* **Information supplied**:
────────

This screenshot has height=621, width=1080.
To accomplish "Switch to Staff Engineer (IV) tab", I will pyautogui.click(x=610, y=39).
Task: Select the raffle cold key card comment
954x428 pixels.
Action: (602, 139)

────────

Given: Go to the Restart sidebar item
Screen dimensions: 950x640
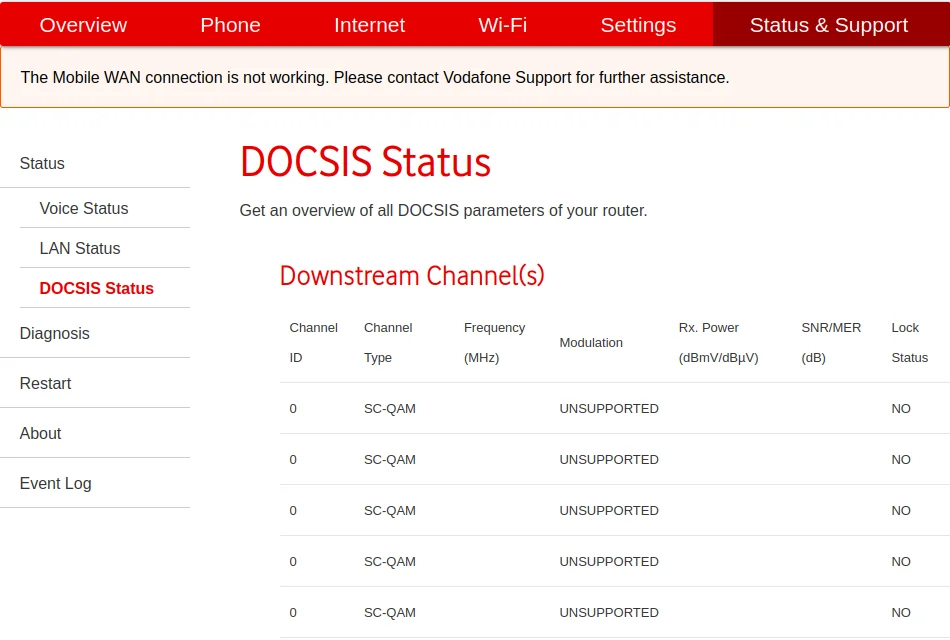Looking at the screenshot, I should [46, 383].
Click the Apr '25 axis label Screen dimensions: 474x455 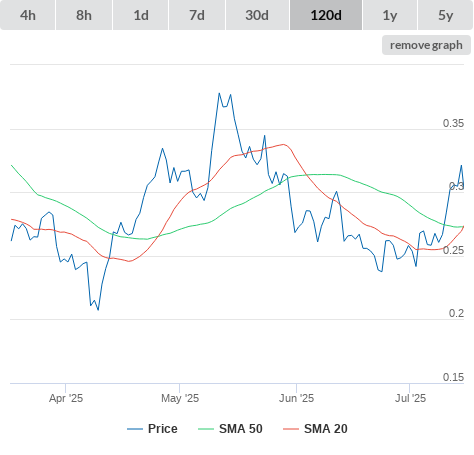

────────

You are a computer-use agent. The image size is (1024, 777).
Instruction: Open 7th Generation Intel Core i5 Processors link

────────

* **Description of the task**: Reproduce only the lines above spanning from the line containing "You are a computer-use" through the line containing "Instruction: Open 7th", word for word.

* **Result of this exercise**:
You are a computer-use agent. The image size is (1024, 777).
Instruction: Open 7th Generation Intel Core i5 Processors link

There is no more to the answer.